[Instructions to follow] Format the items below as a Markdown table with a Row column numbering each line and an Item line column holding its text, omitting blank lines. Leave the pictures out.

*** Data rows

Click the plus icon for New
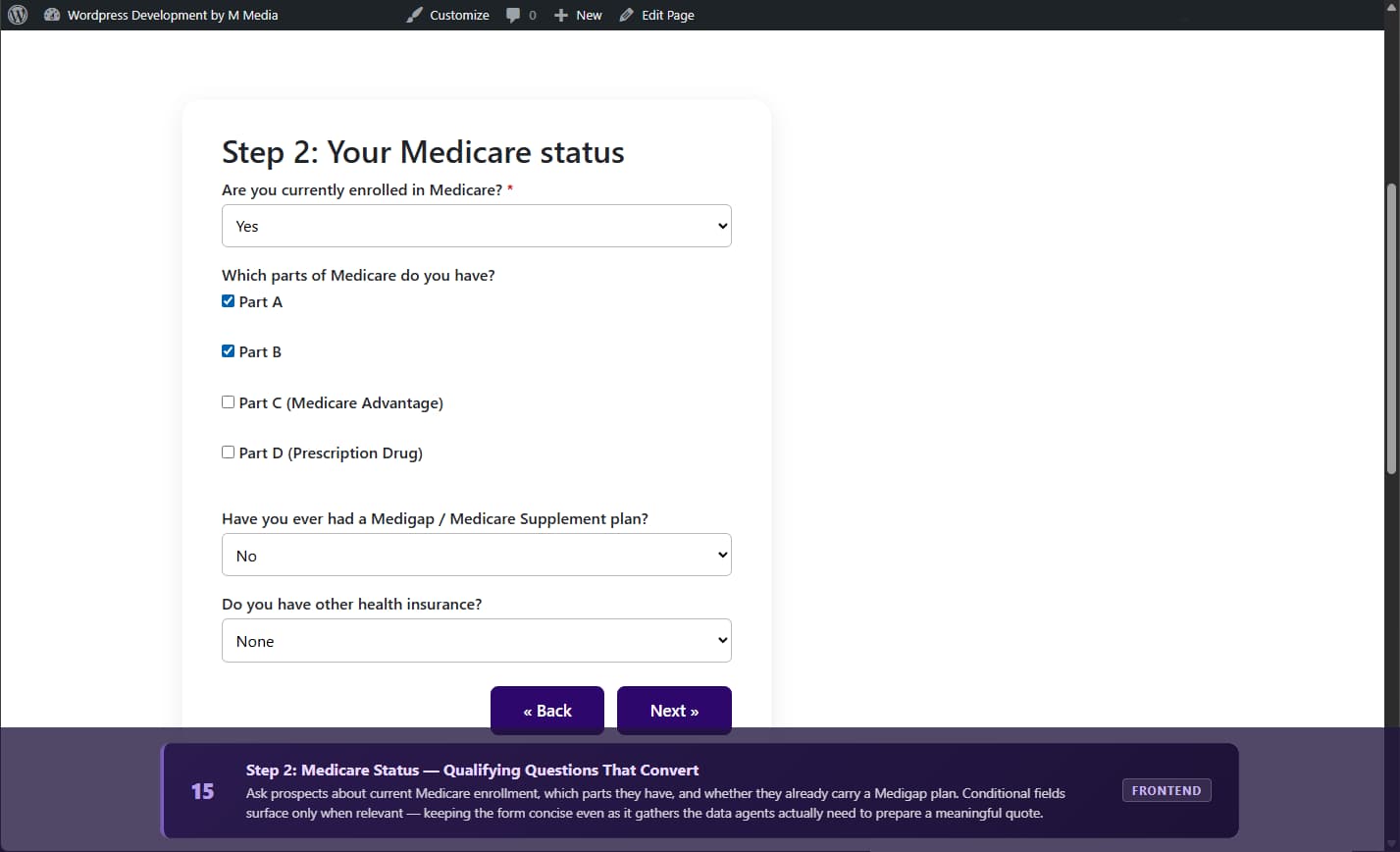1400x852 pixels. tap(561, 15)
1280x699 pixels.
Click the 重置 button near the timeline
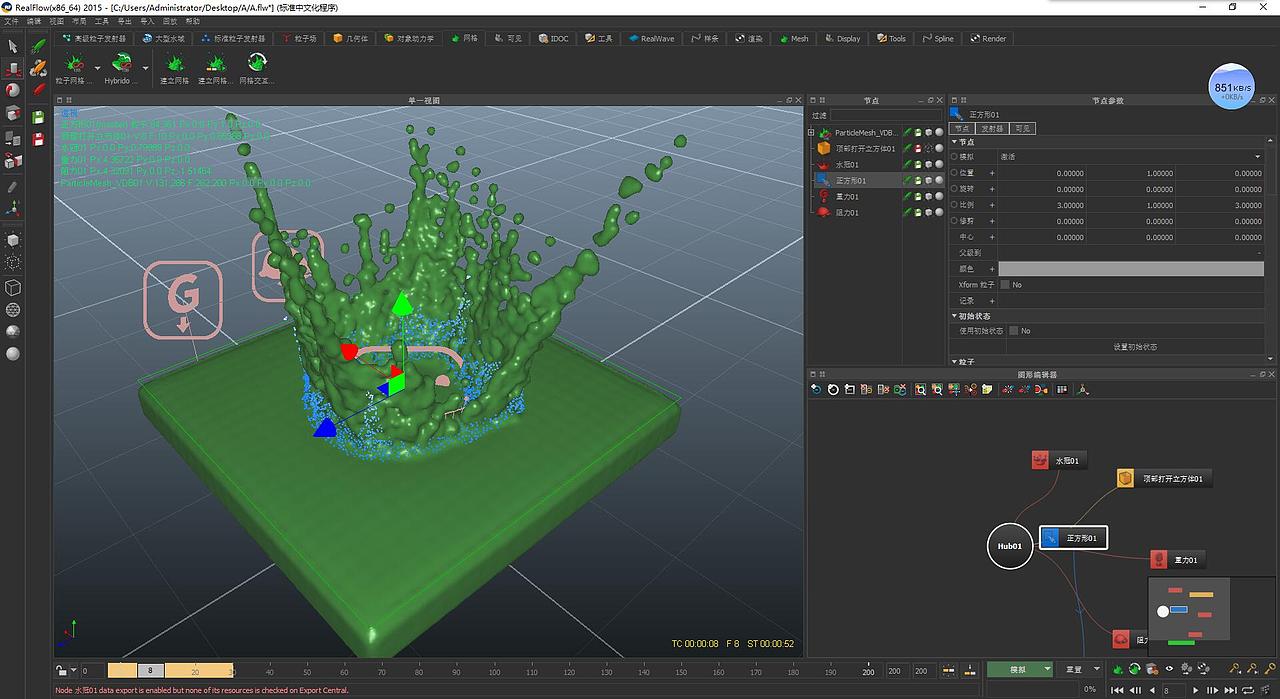tap(1075, 669)
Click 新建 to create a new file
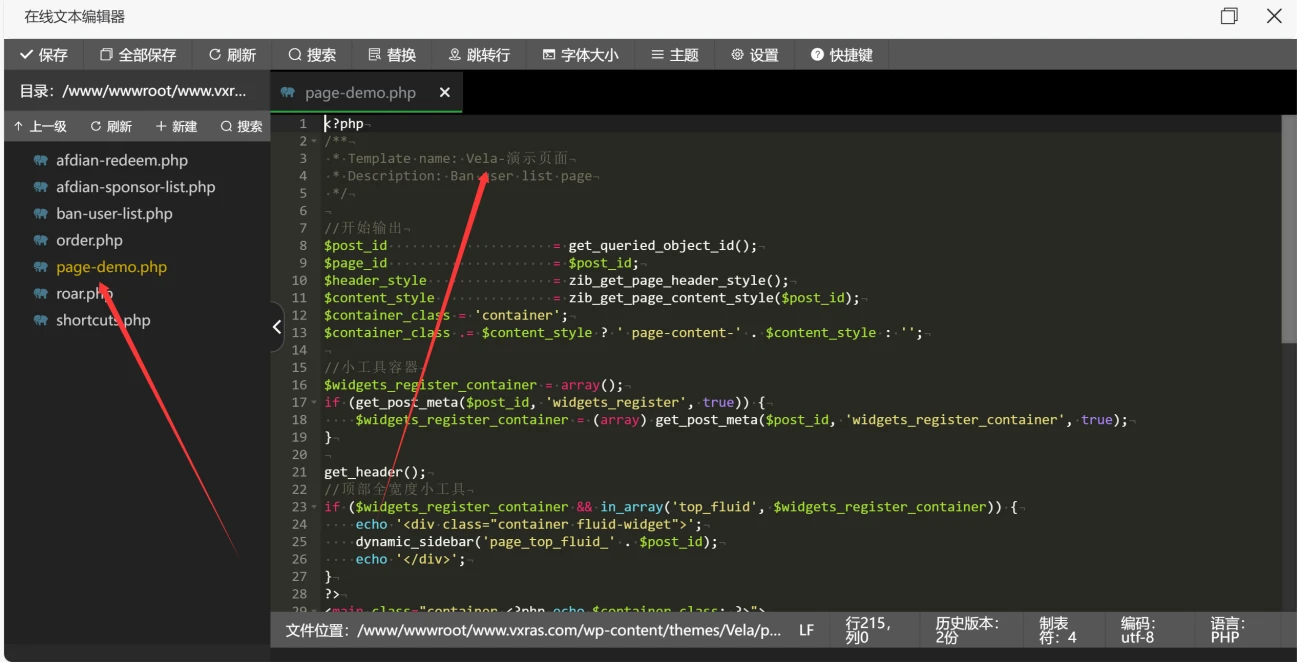This screenshot has width=1300, height=662. (x=176, y=126)
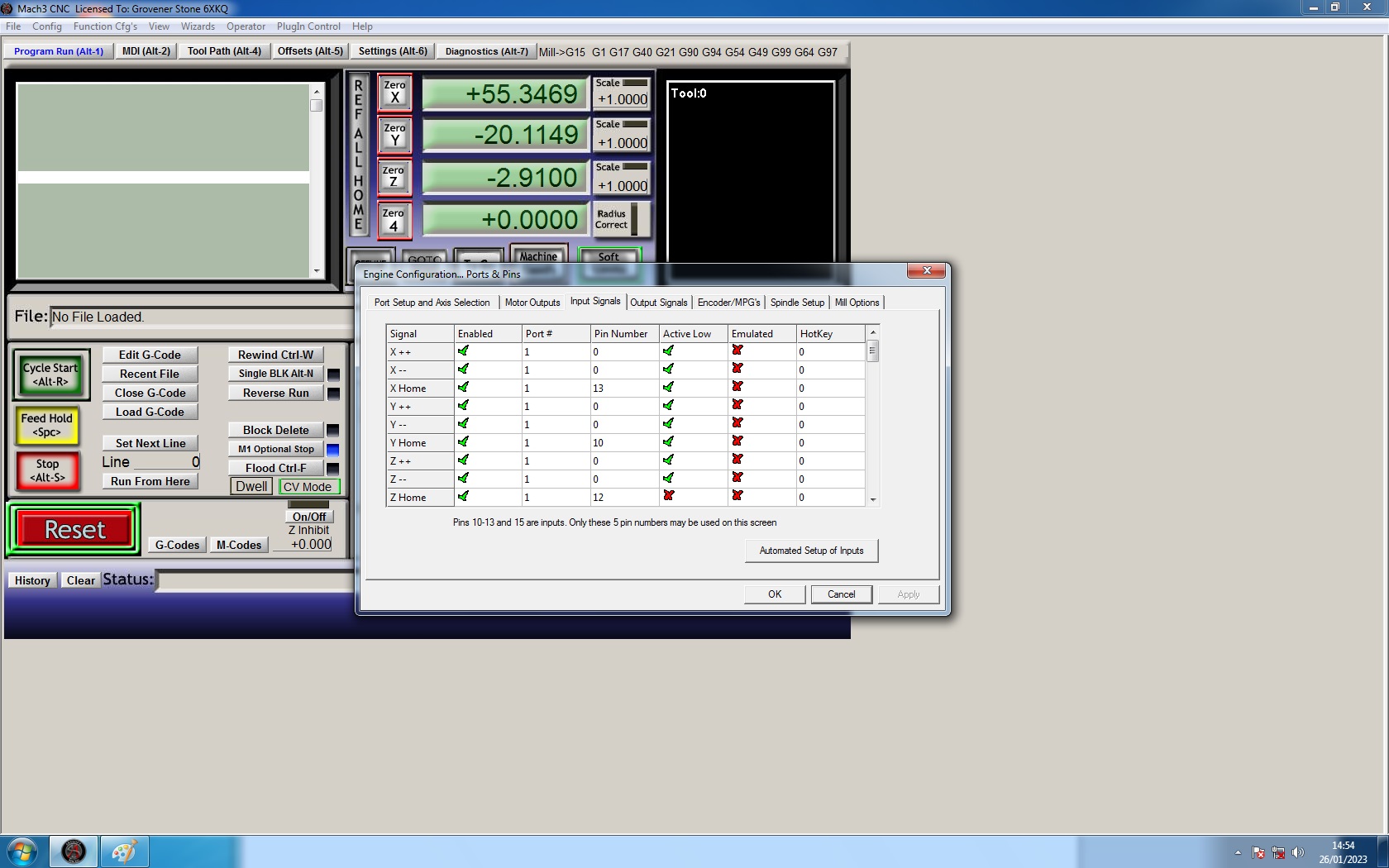Show hidden system tray icons

pyautogui.click(x=1238, y=852)
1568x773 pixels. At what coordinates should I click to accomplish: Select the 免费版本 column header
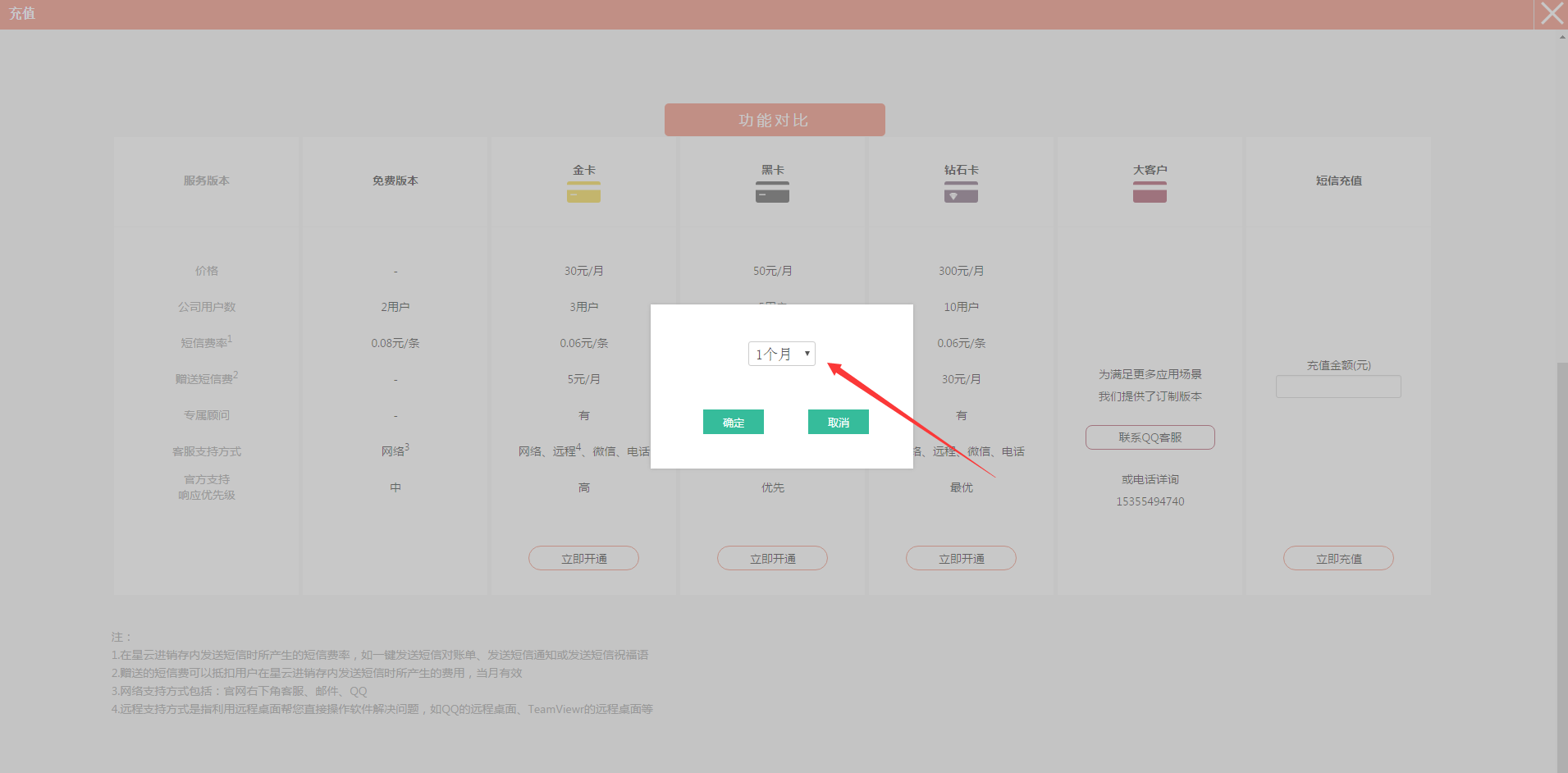pos(395,181)
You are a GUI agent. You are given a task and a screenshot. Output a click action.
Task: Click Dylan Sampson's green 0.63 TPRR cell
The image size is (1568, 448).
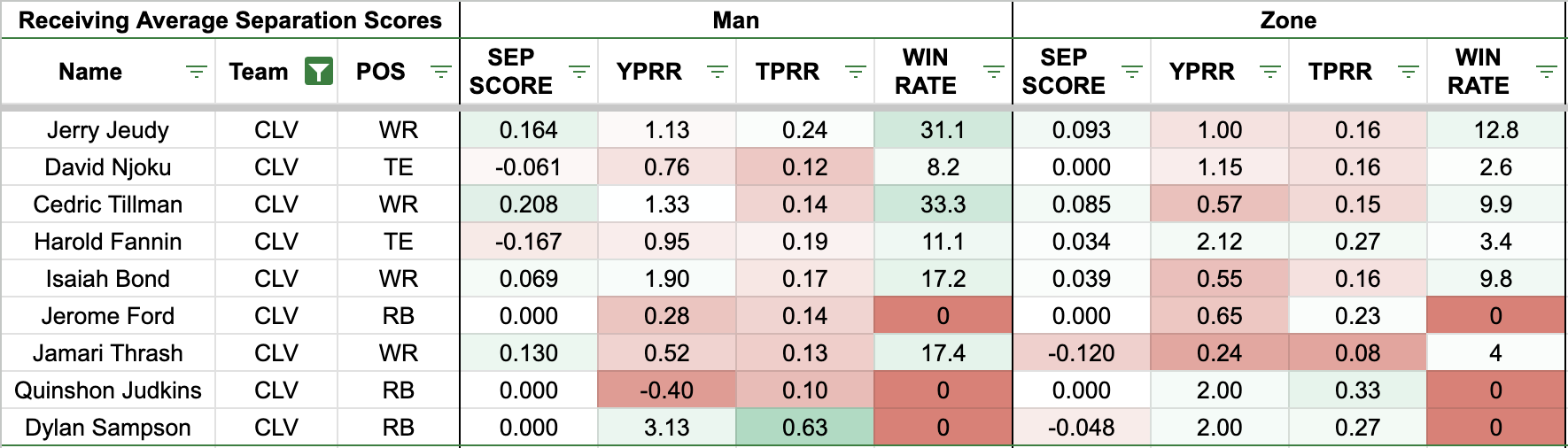[804, 428]
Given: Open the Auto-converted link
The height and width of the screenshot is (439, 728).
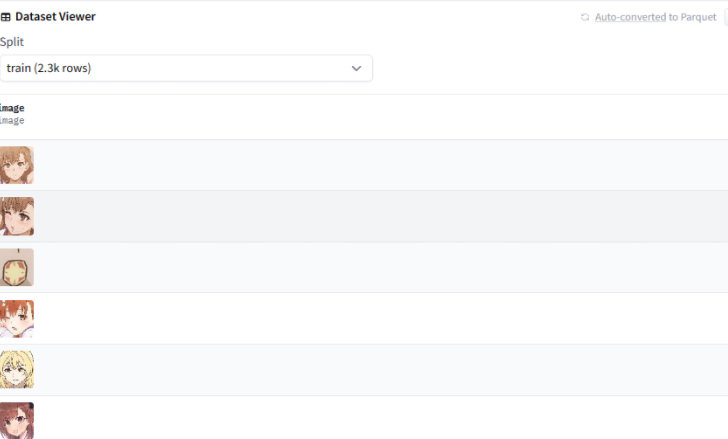Looking at the screenshot, I should (x=630, y=17).
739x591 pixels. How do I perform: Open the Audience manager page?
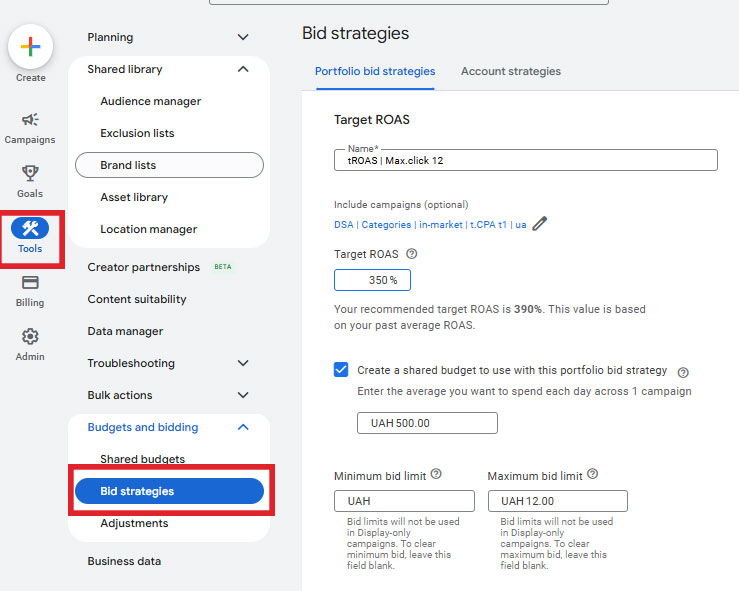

******

[Task answer]
| Row | Item line |
|---|---|
| 1 | Click the plus icon for New |
| 2 | 1400x852 pixels. tap(561, 15) |
| 3 | 1280x699 pixels. |
| 4 | Click the 重置 button near the timeline |
| 5 | tap(1075, 669) |
| 6 | Click 新建 to create a new file |
| 7 | This screenshot has width=1300, height=662. (x=176, y=126) |
| 8 | Show hidden system tray icons |
| 9 | pyautogui.click(x=1238, y=852) |
| 10 | 1568x773 pixels. At what coordinates should I click to accomplish: Select the 免费版本 column header |
| 11 | pos(395,181) |
| 12 | You are a GUI agent. You are given a task and a screenshot. Output a click action. |
| 13 | Task: Click Dylan Sampson's green 0.63 TPRR cell |
| 14 | The image size is (1568, 448). |
| 15 | [804, 428] |
| 16 | Given: Open the Auto-converted link |
| 17 | The height and width of the screenshot is (439, 728). |
| 18 | Looking at the screenshot, I should (x=630, y=17). |
| 19 | 739x591 pixels. How do I perform: Open the Audience manager page? |